__DATA FOR PROCESSING__.
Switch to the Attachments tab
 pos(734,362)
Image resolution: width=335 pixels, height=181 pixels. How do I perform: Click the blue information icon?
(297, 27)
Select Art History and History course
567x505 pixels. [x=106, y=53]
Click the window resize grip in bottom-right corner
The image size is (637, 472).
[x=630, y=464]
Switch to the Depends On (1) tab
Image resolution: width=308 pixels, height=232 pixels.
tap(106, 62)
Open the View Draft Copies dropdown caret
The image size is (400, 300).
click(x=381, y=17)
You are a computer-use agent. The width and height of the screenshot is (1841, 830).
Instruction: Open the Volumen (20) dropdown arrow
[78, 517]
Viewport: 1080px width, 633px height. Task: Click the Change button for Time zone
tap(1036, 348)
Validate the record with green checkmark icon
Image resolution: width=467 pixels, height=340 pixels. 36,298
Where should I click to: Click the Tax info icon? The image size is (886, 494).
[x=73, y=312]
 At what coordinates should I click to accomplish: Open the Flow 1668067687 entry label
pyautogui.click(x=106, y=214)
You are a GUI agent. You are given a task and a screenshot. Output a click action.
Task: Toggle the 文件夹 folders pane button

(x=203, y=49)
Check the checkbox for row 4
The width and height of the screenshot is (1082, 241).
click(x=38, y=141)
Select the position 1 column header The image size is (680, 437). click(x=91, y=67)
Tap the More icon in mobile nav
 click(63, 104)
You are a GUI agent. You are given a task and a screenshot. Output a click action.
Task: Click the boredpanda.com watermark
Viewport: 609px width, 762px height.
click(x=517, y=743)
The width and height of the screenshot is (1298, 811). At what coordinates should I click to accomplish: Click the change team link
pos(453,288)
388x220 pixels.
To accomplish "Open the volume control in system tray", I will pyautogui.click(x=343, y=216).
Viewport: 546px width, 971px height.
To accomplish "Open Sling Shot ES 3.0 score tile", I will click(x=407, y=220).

__TASK DESCRIPTION__. Each record is to be repeated exactly.

__REPLY__.
Switch to the Attachments tab
 pos(734,362)
Image resolution: width=335 pixels, height=181 pixels. How do I perform: Click the blue information icon?
(297, 27)
Select Art History and History course
567x505 pixels. [x=106, y=53]
Click the window resize grip in bottom-right corner
The image size is (637, 472).
[x=630, y=464]
Switch to the Depends On (1) tab
Image resolution: width=308 pixels, height=232 pixels.
tap(106, 62)
Open the View Draft Copies dropdown caret
The image size is (400, 300).
click(x=381, y=17)
You are a computer-use agent. The width and height of the screenshot is (1841, 830).
Instruction: Open the Volumen (20) dropdown arrow
[78, 517]
Viewport: 1080px width, 633px height. Task: Click the Change button for Time zone
tap(1036, 348)
Validate the record with green checkmark icon
Image resolution: width=467 pixels, height=340 pixels. 36,298
Where should I click to: Click the Tax info icon? The image size is (886, 494).
[x=73, y=312]
 At what coordinates should I click to accomplish: Open the Flow 1668067687 entry label
pyautogui.click(x=106, y=214)
You are a GUI agent. You are given a task and a screenshot. Output a click action.
Task: Toggle the 文件夹 folders pane button

(x=203, y=49)
Check the checkbox for row 4
The width and height of the screenshot is (1082, 241).
click(x=38, y=141)
Select the position 1 column header The image size is (680, 437). click(x=91, y=67)
Tap the More icon in mobile nav
 click(63, 104)
You are a GUI agent. You are given a task and a screenshot. Output a click action.
Task: Click the boredpanda.com watermark
Viewport: 609px width, 762px height.
click(x=517, y=743)
The width and height of the screenshot is (1298, 811). At what coordinates should I click to accomplish: Click the change team link
pos(453,288)
388x220 pixels.
To accomplish "Open the volume control in system tray", I will pyautogui.click(x=343, y=216).
Viewport: 546px width, 971px height.
To accomplish "Open Sling Shot ES 3.0 score tile", I will click(x=407, y=220).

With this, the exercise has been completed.